I used to love mornings. I don’t love mornings any more. When I wake up in the morning now, my first thought is usually about pain or discomfort of some sort. My second thoughts are usually about cancer, and all that it, and multiple operations, have wrecked upon my body to keep it alive.
So maybe I don’t love mornings. Mornings are now the mud puddle that I must slosh through before deciding whether to step up and re-enter life. Even if it doesn’t get to be the perfect clean that it used to be. Even if I don’t get there until the afternoon. Something different has emerged. It is the haggard sort of clean that finally comes to a warrior after battle, who has somehow made it through and now boldly decides to enter into another day.
I will never again be as clean as I used to, but I am here.
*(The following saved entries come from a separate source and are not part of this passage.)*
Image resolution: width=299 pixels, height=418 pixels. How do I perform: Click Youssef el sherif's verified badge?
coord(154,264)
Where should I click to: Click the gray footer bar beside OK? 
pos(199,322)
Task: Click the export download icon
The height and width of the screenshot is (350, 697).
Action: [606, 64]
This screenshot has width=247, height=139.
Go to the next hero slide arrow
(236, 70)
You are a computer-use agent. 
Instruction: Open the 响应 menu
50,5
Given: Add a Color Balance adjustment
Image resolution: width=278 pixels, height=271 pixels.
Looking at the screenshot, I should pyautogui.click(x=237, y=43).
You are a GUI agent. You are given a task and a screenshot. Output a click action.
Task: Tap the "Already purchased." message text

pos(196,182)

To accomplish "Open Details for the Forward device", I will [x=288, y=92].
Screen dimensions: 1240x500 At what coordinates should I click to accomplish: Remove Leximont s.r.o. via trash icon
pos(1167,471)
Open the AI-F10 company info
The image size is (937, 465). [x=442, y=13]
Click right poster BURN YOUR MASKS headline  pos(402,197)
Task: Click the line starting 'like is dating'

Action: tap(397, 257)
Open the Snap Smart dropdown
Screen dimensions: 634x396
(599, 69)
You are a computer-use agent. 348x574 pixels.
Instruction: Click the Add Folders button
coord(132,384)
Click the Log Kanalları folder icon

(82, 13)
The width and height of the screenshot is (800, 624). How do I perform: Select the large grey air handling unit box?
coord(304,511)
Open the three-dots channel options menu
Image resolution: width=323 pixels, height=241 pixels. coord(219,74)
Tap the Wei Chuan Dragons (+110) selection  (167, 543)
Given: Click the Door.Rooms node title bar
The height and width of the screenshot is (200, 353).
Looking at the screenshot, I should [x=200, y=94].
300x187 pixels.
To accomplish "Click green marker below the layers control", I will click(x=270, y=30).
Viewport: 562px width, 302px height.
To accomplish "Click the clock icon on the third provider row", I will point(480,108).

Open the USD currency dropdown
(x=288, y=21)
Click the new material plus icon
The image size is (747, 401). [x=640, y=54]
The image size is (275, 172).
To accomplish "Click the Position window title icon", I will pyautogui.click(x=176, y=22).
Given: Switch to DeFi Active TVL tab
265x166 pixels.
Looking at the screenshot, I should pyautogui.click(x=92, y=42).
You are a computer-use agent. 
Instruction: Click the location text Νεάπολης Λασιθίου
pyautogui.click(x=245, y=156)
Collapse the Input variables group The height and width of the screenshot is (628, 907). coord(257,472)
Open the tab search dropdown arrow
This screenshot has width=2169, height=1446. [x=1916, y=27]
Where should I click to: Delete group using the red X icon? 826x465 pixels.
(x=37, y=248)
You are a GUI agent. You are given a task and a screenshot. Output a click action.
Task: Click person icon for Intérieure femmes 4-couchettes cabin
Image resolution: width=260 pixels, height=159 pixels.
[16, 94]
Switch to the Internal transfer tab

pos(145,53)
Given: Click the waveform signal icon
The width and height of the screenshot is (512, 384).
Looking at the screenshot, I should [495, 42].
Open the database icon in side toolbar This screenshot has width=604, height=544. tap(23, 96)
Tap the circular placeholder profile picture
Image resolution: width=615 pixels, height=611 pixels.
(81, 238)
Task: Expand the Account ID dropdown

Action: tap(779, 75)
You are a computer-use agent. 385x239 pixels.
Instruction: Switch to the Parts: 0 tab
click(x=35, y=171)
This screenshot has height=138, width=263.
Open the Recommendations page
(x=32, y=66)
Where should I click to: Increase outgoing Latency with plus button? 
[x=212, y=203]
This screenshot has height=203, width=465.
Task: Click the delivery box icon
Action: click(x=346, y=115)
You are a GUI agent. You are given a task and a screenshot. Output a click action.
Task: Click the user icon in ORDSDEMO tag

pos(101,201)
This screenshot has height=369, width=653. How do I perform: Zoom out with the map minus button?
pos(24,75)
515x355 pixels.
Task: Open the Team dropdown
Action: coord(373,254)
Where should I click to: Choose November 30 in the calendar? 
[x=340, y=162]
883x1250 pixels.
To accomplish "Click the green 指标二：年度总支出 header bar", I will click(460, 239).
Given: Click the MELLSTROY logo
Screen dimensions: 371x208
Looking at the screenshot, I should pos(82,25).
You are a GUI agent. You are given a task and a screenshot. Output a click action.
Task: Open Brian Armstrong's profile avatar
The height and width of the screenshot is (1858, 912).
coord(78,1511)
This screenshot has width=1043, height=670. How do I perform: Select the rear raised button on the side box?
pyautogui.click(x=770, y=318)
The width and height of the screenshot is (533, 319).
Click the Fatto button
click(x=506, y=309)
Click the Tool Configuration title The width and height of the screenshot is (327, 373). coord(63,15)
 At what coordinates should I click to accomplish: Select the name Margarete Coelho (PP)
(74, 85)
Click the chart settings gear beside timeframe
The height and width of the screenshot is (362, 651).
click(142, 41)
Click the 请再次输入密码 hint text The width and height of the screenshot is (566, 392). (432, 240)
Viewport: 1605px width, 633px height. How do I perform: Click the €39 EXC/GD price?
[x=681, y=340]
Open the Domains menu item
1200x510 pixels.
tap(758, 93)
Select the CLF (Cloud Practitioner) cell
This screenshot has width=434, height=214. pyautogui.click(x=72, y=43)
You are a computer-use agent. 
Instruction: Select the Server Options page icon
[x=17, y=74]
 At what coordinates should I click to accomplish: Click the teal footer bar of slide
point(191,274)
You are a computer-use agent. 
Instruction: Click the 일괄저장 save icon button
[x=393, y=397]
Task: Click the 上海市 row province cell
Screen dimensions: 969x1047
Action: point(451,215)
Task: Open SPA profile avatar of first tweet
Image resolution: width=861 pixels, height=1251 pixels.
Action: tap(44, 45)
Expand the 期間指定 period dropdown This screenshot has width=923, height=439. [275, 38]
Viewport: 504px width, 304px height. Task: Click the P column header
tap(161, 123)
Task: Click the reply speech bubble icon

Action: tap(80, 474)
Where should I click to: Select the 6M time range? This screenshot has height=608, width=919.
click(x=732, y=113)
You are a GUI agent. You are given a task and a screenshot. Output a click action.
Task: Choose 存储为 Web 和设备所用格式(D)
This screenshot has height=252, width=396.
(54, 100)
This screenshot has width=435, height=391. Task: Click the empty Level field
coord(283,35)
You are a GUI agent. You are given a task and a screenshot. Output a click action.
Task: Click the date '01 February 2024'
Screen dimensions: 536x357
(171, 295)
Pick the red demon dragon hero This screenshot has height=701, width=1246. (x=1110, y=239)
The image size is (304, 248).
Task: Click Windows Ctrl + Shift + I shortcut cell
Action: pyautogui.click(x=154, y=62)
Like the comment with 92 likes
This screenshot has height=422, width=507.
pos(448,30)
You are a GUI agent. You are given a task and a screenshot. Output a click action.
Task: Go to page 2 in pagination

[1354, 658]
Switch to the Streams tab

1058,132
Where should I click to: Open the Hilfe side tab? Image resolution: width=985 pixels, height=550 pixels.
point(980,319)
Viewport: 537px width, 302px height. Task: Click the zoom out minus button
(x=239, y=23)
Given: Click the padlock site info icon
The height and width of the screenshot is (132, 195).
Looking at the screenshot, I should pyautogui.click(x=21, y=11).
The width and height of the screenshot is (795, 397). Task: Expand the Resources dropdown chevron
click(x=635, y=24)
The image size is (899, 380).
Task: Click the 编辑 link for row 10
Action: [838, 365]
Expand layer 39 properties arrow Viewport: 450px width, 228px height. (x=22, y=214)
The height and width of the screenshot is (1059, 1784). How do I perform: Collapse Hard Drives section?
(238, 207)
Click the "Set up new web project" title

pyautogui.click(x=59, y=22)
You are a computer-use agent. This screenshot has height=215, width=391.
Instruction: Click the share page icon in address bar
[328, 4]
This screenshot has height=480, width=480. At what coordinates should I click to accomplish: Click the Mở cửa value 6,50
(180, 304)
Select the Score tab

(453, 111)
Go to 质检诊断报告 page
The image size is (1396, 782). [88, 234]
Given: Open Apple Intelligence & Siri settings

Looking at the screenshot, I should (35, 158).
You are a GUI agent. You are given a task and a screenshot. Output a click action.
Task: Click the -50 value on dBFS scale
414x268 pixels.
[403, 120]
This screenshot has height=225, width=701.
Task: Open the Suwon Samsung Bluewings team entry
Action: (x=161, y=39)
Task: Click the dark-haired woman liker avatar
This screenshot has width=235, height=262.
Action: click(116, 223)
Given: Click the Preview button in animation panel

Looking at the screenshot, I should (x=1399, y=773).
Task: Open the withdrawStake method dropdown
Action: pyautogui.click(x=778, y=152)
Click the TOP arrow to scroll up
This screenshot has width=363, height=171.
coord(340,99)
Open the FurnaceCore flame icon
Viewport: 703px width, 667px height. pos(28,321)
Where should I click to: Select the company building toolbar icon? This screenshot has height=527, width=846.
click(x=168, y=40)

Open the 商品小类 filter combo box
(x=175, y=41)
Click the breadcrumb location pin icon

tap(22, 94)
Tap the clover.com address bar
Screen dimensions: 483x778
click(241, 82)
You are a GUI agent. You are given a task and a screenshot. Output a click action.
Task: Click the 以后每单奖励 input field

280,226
I will never be as young or free of pain, but things still get better, until of course again some day they won’t. The wounds from surgery will heal and the associqted pains from surgery will go down.
They will scan my body and then tell me again (hopefully) that I am better off now than before I went under. I will start to feel better and get back to chemo and hope, hope, hope that it is still working for me because I’m not ready to fade away and die just yet. I’m not yet ready to stop getting out of bed. Even if I feel older now than I think that I ever have before.